___ Extracted information

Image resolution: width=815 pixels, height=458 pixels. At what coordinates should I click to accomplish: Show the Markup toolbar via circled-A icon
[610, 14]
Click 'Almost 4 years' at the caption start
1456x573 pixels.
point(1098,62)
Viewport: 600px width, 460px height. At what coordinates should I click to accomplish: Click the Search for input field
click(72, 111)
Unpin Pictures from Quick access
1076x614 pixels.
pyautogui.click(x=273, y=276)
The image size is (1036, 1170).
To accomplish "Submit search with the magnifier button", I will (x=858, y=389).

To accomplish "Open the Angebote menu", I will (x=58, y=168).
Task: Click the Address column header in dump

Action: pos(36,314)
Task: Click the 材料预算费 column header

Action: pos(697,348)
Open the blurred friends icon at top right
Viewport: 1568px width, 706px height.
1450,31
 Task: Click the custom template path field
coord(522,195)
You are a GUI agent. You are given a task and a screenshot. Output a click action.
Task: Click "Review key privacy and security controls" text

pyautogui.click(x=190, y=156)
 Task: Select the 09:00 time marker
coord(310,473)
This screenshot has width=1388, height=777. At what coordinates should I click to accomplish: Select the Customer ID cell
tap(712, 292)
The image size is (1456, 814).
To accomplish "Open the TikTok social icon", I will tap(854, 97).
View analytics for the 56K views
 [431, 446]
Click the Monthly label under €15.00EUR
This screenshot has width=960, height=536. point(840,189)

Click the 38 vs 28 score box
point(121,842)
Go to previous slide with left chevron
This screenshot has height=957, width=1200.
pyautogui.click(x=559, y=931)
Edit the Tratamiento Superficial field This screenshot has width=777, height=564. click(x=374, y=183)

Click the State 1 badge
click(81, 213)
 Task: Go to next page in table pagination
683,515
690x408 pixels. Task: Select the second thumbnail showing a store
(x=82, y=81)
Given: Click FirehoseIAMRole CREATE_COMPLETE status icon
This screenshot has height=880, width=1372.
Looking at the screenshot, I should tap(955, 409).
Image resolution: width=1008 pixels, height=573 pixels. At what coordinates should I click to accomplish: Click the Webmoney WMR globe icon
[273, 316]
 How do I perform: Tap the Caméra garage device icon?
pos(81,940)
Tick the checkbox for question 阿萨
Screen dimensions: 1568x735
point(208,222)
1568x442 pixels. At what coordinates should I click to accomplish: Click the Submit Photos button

______

The expected answer is every line in the data above that carries the string "Open".

▶ **Written response**:
To accomplish "Open the Angebote menu", I will (x=58, y=168).
Open the blurred friends icon at top right
To accomplish "Open the TikTok social icon", I will tap(854, 97).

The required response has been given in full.